Jenn recreated the stick and waited until the next particular time of year then approached her Bodicea patch. She was easily able to pry large bulbs from underground, and noticed that each was covered with smaller bulbs. When she shook the large bulb, the smaller ones flew off. She didn’t need her science cred to suspect that this method would not only provide food at this particular time but also spread the B. patch, but being a scientist she tried it for a few years, and so it was.

Which is to say, B. health and spread were dependent on humans just as orchids depend on pollenating wasps or forests depend on soil containing mycelium. These plants may survive without the partner organisms, but they won’t thrive. So now we have human beings as a key part of the web of life in at least one case.

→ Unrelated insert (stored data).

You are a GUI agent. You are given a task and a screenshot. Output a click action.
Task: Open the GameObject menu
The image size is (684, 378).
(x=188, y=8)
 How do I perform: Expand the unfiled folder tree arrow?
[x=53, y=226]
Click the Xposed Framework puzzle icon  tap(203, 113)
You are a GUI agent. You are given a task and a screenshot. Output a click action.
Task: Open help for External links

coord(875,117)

There are others. The region of “undiscovered” California we now know as “the Bay area” was rife with forests of trees interspersed with meadows that supported huge herds of grazing ungulates, hundred-count pods of cetaceans, salmon runs so thick one could “almost walk” on them, as well as bear, wolves, and mountain lions. In every case, specific actions of humans can be linked to this surfeit of life, for example, controlled burning to manage forest undergrowth.

One tribe in particular, and no I’m not going to look up its name, was allowed to collect oysters from nearby bays until 1920. when the National Park Service took over and decided this was in conflict with Nature, which should be free of human interference. Though there were numerous oyster beds in pre-European California, there were eleven thriving ones until 1920, and now there are none. Or maybe one, I don’t remember. They died pretty quickly after tribal harvesting was banned, as tribal citizens said they would. The NPS investigated, and found that selectively removing the larger animals at a specific point in their life cycle allowed the smaller ones to spread out and grow, making the entire colony resilient.

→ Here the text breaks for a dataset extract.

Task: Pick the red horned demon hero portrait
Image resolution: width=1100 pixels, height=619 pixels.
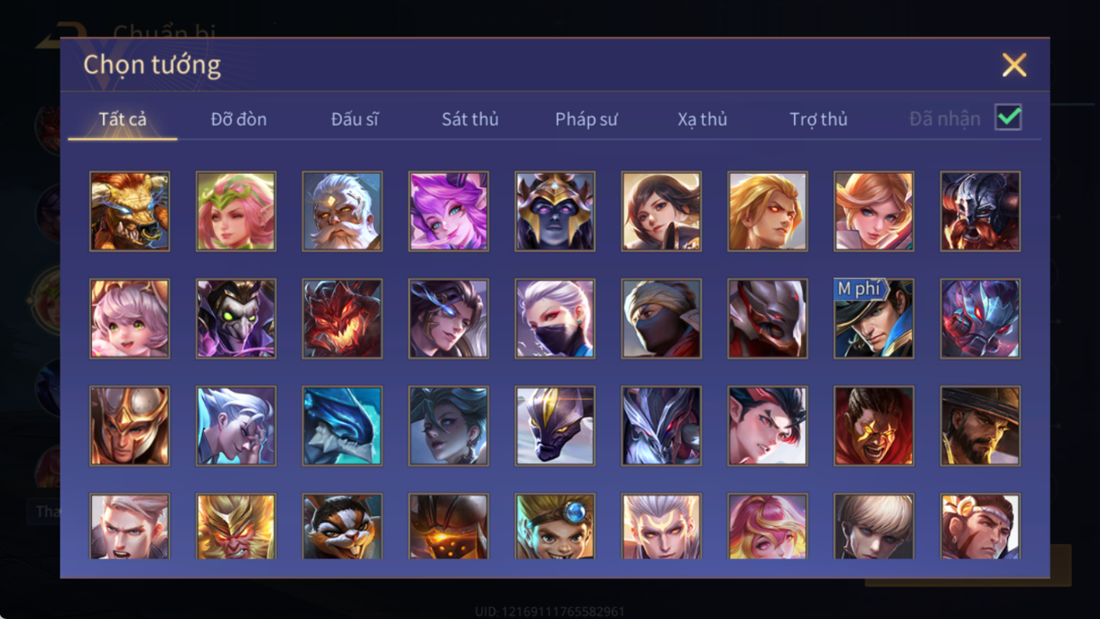Action: (x=343, y=319)
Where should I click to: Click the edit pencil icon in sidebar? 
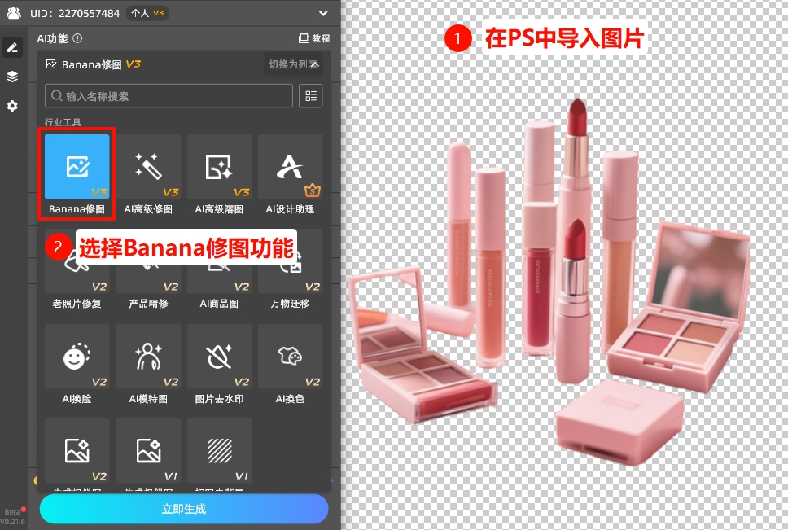tap(12, 47)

The Big Idea, in case you haven’t see it yet, is that native peoples weren’t benefitting from robust nature in sort of a native Garden of Eden languor, but instead were actively managing nature to mutual benefit as a keystone species. Once you start looking for this, you find it everywhere, including a recent Science article on multiple managed tracts in the Amazon that still have superior soil, and the idea that natives managed huge herds of both buffalo and passenger pigeons, not least by maintaining the productivity of their habitats.

One corollary of this is that by separating us from nature, viewing it as something that happens far from us, we threaten not only other species but also ourselves. That is, we threaten nature not by our existence but by our absconding from our caretaker roles, to the extent that we hardly recognize natural cycles, much less support them, which could mean we will lose them.

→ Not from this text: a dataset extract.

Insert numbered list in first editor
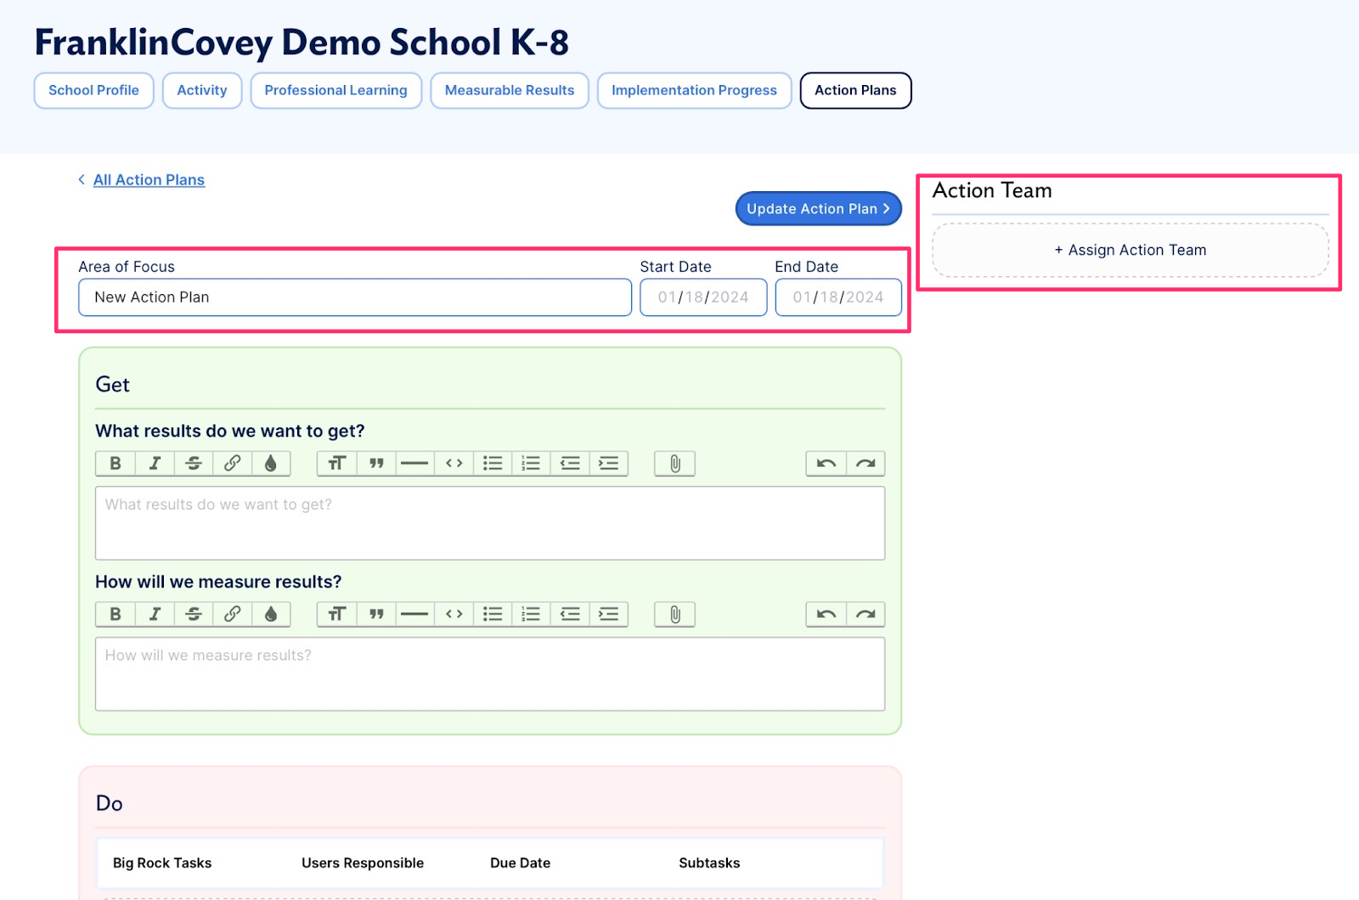The width and height of the screenshot is (1359, 900). point(531,463)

In a life of perhaps excessive sci-fi consumption, I have encountered more than once the concept of a planet populated by humans whose surface is completely covered by cities, which could only be conceived by someone in this post-nature state of ignorance. What could the people on such a planet be breathing?

2 thoughts on “Keystone Species: H. Sapiens

  1. I’ve often thought about this myself–the idea that we humans aren’t separate from nature, but a part of it. I wonder how much of this is due to religious indoctrination–the idea that Adam and Eve were created separately from the plants and other animals, so firmly ingrained in us that even after we have abandoned the creation myth, the idea of us being “separate” remains. Maybe because humans have done so much to devastate the natural environment, but we are not alone in that either.